* [Brief]
Copy out the lines unchanged, starting with the line that contains "Open the 진에어 airline name link" and continuing through the end of the lines, both ends included.

──────── Available records ────────

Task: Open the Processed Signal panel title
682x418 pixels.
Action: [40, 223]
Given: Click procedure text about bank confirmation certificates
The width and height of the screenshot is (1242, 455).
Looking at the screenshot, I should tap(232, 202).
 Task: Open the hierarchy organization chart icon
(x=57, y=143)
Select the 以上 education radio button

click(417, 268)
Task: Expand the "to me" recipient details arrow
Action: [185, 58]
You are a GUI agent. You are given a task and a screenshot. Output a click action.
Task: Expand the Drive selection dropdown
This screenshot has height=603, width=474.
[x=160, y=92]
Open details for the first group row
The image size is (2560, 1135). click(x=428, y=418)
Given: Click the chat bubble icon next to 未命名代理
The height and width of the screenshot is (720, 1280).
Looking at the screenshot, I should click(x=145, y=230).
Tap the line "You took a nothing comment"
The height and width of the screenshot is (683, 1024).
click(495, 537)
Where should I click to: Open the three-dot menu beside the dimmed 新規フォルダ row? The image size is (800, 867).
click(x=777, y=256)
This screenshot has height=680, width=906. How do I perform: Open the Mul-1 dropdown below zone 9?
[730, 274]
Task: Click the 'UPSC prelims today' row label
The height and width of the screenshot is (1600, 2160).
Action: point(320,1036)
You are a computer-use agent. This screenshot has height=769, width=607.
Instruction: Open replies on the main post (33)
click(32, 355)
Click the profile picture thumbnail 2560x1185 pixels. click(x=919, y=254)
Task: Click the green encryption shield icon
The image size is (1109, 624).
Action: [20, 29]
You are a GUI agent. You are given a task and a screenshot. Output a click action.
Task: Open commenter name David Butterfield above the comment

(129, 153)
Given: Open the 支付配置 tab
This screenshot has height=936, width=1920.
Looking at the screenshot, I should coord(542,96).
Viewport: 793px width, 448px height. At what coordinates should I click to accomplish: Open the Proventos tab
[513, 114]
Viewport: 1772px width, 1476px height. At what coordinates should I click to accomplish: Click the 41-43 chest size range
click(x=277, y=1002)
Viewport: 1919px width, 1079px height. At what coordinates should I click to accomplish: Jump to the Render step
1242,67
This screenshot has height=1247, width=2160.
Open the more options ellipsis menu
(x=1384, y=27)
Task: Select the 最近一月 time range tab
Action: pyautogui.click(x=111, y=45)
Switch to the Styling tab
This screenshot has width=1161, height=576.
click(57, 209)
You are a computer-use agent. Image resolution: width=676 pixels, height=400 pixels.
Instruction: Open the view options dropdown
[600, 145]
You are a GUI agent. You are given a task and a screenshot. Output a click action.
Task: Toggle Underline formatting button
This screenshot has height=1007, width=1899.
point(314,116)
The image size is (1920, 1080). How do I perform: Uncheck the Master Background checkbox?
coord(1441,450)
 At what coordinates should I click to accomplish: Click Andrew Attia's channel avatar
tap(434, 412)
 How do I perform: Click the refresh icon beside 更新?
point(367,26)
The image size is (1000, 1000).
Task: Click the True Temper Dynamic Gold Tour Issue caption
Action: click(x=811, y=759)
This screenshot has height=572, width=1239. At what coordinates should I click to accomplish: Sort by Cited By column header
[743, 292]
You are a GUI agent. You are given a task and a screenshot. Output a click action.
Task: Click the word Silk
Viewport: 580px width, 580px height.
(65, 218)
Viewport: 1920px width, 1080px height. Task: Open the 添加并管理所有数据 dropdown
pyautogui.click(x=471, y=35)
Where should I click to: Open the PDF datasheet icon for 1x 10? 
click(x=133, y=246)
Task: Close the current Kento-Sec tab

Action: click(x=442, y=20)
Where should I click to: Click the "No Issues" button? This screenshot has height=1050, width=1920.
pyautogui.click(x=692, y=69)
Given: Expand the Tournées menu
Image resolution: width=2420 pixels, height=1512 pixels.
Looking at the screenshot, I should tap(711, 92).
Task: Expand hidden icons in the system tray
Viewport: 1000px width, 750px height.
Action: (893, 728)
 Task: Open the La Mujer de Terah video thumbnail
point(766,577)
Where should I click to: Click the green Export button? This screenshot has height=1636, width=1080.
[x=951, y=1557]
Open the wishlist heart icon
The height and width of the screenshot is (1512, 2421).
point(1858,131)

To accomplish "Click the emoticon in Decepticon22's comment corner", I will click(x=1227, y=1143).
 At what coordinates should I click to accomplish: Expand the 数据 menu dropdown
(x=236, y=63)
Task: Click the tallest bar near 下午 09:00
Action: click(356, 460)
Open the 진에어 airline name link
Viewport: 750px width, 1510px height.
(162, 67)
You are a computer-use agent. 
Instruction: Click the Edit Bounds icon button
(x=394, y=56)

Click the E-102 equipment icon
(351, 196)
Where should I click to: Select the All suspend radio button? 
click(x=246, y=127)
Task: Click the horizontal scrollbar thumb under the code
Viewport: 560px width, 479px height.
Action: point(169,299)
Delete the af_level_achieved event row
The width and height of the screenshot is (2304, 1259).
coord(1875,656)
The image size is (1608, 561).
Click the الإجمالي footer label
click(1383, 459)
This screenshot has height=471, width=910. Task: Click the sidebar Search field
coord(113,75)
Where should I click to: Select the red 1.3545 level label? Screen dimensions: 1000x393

────────

* [Exercise result]
Open the 진에어 airline name link
Viewport: 750px width, 1510px height.
(162, 67)
You are a computer-use agent. 
Instruction: Click the Edit Bounds icon button
(x=394, y=56)

Click the E-102 equipment icon
(351, 196)
Where should I click to: Select the All suspend radio button? 
click(x=246, y=127)
Task: Click the horizontal scrollbar thumb under the code
Viewport: 560px width, 479px height.
Action: point(169,299)
Delete the af_level_achieved event row
The width and height of the screenshot is (2304, 1259).
coord(1875,656)
The image size is (1608, 561).
Click the الإجمالي footer label
click(1383, 459)
This screenshot has height=471, width=910. Task: Click the sidebar Search field
coord(113,75)
Where should I click to: Select the red 1.3545 level label? Screen dimensions: 1000x393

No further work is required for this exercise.